Required action >>
When you retype the listing, keep every word exactly as it appears.

Working data >>
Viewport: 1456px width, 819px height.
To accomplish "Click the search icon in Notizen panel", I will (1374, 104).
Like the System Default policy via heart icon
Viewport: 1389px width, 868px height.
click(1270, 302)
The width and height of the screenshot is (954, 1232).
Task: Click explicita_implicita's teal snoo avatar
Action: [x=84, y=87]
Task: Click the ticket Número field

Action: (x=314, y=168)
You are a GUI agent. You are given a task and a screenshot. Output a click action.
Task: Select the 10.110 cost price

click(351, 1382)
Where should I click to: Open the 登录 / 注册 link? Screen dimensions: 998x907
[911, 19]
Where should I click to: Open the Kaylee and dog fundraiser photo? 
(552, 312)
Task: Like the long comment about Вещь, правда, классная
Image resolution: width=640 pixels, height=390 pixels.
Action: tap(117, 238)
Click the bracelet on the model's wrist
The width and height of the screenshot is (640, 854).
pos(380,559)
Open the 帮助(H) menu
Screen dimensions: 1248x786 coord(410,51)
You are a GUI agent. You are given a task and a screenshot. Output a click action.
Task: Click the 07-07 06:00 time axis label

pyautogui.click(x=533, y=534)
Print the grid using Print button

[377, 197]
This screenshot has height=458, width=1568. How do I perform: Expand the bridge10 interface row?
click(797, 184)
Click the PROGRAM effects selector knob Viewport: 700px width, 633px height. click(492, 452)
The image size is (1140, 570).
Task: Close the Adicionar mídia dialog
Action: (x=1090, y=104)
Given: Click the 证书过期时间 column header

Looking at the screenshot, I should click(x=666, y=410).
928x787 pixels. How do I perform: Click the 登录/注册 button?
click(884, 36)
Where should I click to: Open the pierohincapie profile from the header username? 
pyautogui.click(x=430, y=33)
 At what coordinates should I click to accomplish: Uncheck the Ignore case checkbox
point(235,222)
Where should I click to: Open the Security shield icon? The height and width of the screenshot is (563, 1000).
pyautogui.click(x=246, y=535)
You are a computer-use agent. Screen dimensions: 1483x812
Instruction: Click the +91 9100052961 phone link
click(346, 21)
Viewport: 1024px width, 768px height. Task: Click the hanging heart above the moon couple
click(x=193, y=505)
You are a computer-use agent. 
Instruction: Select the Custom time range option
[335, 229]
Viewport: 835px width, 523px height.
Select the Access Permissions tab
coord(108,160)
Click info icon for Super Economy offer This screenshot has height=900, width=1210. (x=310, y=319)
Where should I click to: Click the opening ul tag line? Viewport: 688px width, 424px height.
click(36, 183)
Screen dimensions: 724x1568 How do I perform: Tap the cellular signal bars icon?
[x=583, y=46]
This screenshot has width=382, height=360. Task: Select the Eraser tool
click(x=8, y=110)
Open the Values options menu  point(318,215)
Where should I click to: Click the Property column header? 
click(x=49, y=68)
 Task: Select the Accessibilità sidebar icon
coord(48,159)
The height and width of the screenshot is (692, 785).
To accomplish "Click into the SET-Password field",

Task result >>
Viewport: 1456px width, 819px height.
To accomplish "Click the search icon in Notizen panel", I will (1374, 104).
Like the System Default policy via heart icon
Viewport: 1389px width, 868px height.
click(1270, 302)
The width and height of the screenshot is (954, 1232).
Task: Click explicita_implicita's teal snoo avatar
Action: [x=84, y=87]
Task: Click the ticket Número field

Action: (x=314, y=168)
You are a GUI agent. You are given a task and a screenshot. Output a click action.
Task: Select the 10.110 cost price

click(351, 1382)
Where should I click to: Open the 登录 / 注册 link? Screen dimensions: 998x907
[911, 19]
Where should I click to: Open the Kaylee and dog fundraiser photo? 
(552, 312)
Task: Like the long comment about Вещь, правда, классная
Image resolution: width=640 pixels, height=390 pixels.
Action: tap(117, 238)
Click the bracelet on the model's wrist
The width and height of the screenshot is (640, 854).
pos(380,559)
Open the 帮助(H) menu
Screen dimensions: 1248x786 coord(410,51)
You are a GUI agent. You are given a task and a screenshot. Output a click action.
Task: Click the 07-07 06:00 time axis label

pyautogui.click(x=533, y=534)
Print the grid using Print button

[377, 197]
This screenshot has height=458, width=1568. How do I perform: Expand the bridge10 interface row?
click(797, 184)
Click the PROGRAM effects selector knob Viewport: 700px width, 633px height. click(492, 452)
The image size is (1140, 570).
Task: Close the Adicionar mídia dialog
Action: (x=1090, y=104)
Given: Click the 证书过期时间 column header

Looking at the screenshot, I should click(x=666, y=410).
928x787 pixels. How do I perform: Click the 登录/注册 button?
click(884, 36)
Where should I click to: Open the pierohincapie profile from the header username? 
pyautogui.click(x=430, y=33)
 At what coordinates should I click to accomplish: Uncheck the Ignore case checkbox
point(235,222)
Where should I click to: Open the Security shield icon? The height and width of the screenshot is (563, 1000).
pyautogui.click(x=246, y=535)
You are a computer-use agent. Screen dimensions: 1483x812
Instruction: Click the +91 9100052961 phone link
click(346, 21)
Viewport: 1024px width, 768px height. Task: Click the hanging heart above the moon couple
click(x=193, y=505)
You are a computer-use agent. 
Instruction: Select the Custom time range option
[335, 229]
Viewport: 835px width, 523px height.
Select the Access Permissions tab
coord(108,160)
Click info icon for Super Economy offer This screenshot has height=900, width=1210. (x=310, y=319)
Where should I click to: Click the opening ul tag line? Viewport: 688px width, 424px height.
click(36, 183)
Screen dimensions: 724x1568 How do I perform: Tap the cellular signal bars icon?
[x=583, y=46]
This screenshot has width=382, height=360. Task: Select the Eraser tool
click(x=8, y=110)
Open the Values options menu  point(318,215)
Where should I click to: Click the Property column header? 
click(x=49, y=68)
 Task: Select the Accessibilità sidebar icon
coord(48,159)
The height and width of the screenshot is (692, 785).
To accomplish "Click into the SET-Password field",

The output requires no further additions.